Pendant longtemps, ma vie intellectuelle a été rythmée par des ruptures. D'études en physique à l'Université d'Ottawa, je suis passé à l'astronomie. De l'histoire des sciences et des techniques à l'Université de Toronto, je suis passé à l'histoire tout court pour mon doctorat. Mais la rupture la plus marquée a eu lieu quand j'ai traversé le campus de l'Université de Toronto pour passer de l'astronomie à l'histoire des sciences et des techniques.

Or, Bloch est resté pour moi profondément associé à l'initiation au métier d'historien. Dans un cours donné par le professeur Bert Hall à des étudiants en maîtrise qui arrivaient de tous les horizons, celui-ci les introduisait à la discipline de l'historien en leur faisant lire (en anglais) un essai de Marc Bloch, qu'il décrivait sans hésiter comme le saint patron laïque des historiens — et en particulier des historiens des techniques. En fait, ce texte bien connu des spécialistes, en anglais comme en plusieurs autres langues, n'est autre que son Apologie pour l'histoire ou Métier d'historien, disponible en-ligne ici (.PDF).

Ouvrage rédigé en temps de guerre, il fait partie des écrits de guerre de l'auteur, même si la bataille de France de 1940 tient une place bien plus grande dans L'Étrange défaite, essai publié en 1946 après que le manuscrit eût connu sa part d'aventures. Et l'appel à l'engagement de l'intellectuel dans la cité est appuyé par les preuves que Bloch a donné en payant de sa personne jusqu'au bout. C'est l'intégrité de la démarche de Bloch, combattant intellectuel et intellectuel combattant, qui fait de lui un héros et martyr au renom grandissant, salué de toutes parts et discuté ces dernières semaines à la radio de France Culture.

Dans le cadre de ma thèse, j'ai aussi eu l'occasion de me pencher sur son article fondateur en histoire des techniques médiévales, « Avènement et conquête du moulin à eau », paru en 1935 dans les Annales d'histoire économique et sociale, périodique savant qu'il avait fondé avec Lucien Febvre en 1929. Si les conclusions de Bloch ne tiennent plus tout à fait la route, on ne peut qu'admirer l'audace et le style avec lesquels il impose une nouvelle vision du Moyen-Âge. Si les historiens ont ajusté le tir depuis, la présentation par Bloch d'un Moyen-Âge industrieux et presque industriel est demeurée fondamentale.

Fusillé par les Allemands le 16 juin 1944, à l'aube de la Libération, Bloch est menacé de passer à l'Histoire comme une victime, intouchable certes, mais aussi réduit au silence définitif par la bêtise et la brutalité.

C'est pourquoi il incombe à l'historien de ne pas laisser oublier ses écrits et ses actes.
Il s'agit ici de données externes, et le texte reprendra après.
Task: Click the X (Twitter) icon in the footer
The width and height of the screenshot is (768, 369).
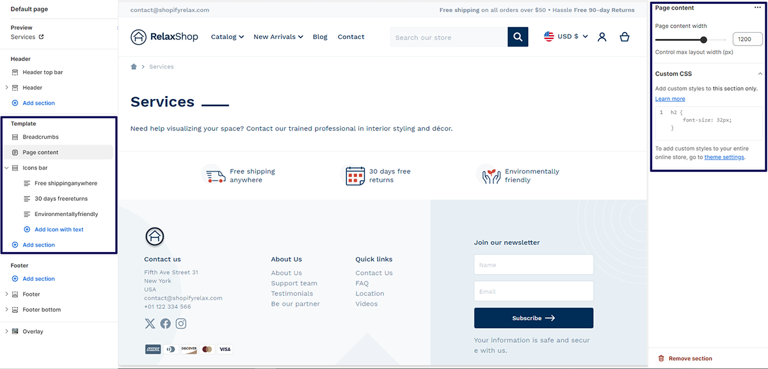Action: click(150, 324)
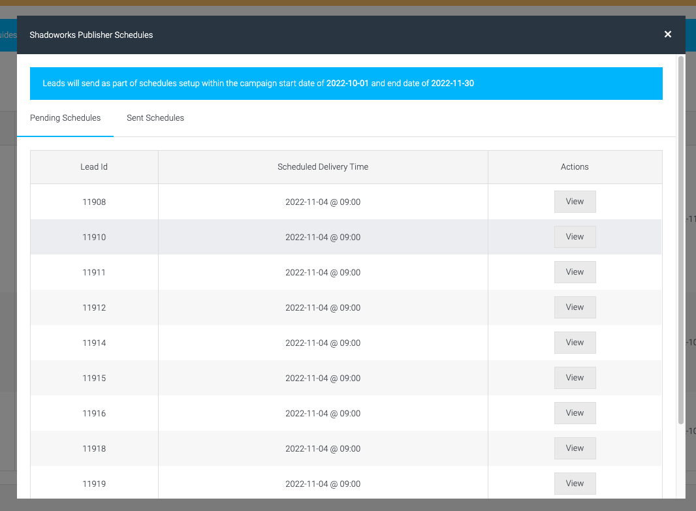Click View next to lead 11912
This screenshot has height=511, width=696.
point(575,307)
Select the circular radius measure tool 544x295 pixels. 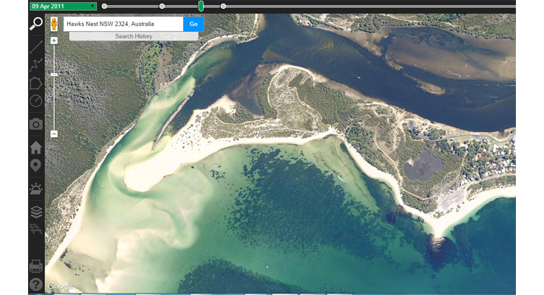point(36,101)
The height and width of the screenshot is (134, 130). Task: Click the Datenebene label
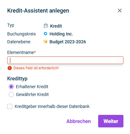coord(19,42)
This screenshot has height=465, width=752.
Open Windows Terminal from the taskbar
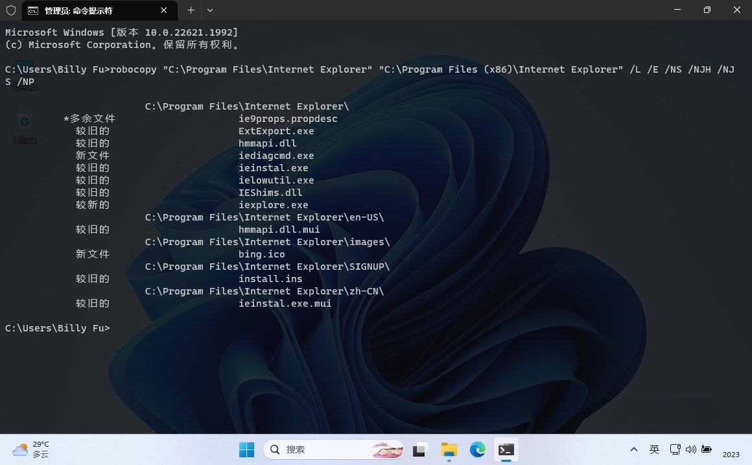click(x=506, y=449)
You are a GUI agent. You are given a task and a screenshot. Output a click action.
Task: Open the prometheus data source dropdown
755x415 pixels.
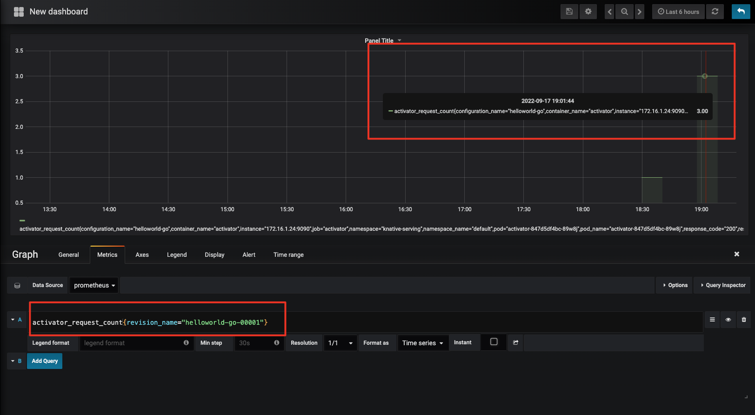[x=94, y=285]
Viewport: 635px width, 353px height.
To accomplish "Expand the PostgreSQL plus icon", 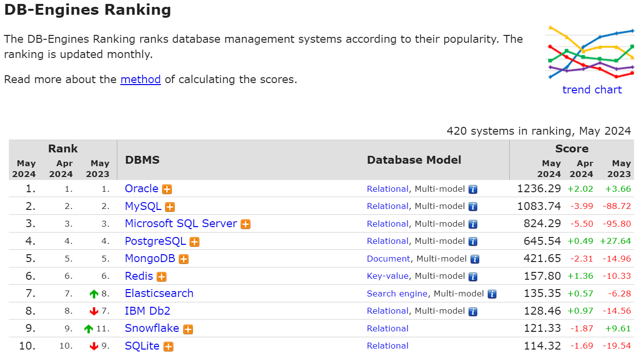I will tap(194, 242).
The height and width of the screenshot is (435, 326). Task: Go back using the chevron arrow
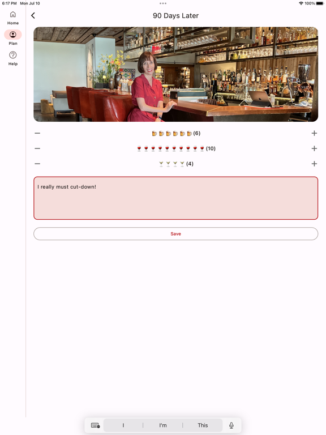33,15
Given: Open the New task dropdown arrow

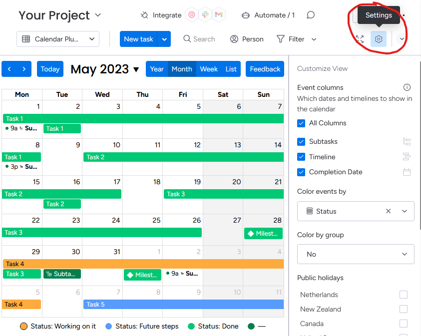Looking at the screenshot, I should 164,39.
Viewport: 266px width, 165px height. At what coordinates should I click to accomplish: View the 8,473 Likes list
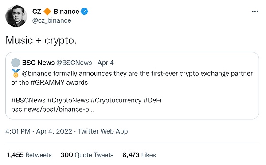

Il faut se souvenir non du fusillé mais de l'homme qui est monté au front chaque fois que la France était envahie et qui montre beaucoup de pugnacité dans certaines pages de L'Étrange défaite. On ne peut ignorer qu'il était Français, ce qu'il revendiquait haut et fort, mais il était aussi un grand historien, et c'est ce qui lui permet aussi d'être reconnu au-delà de la France.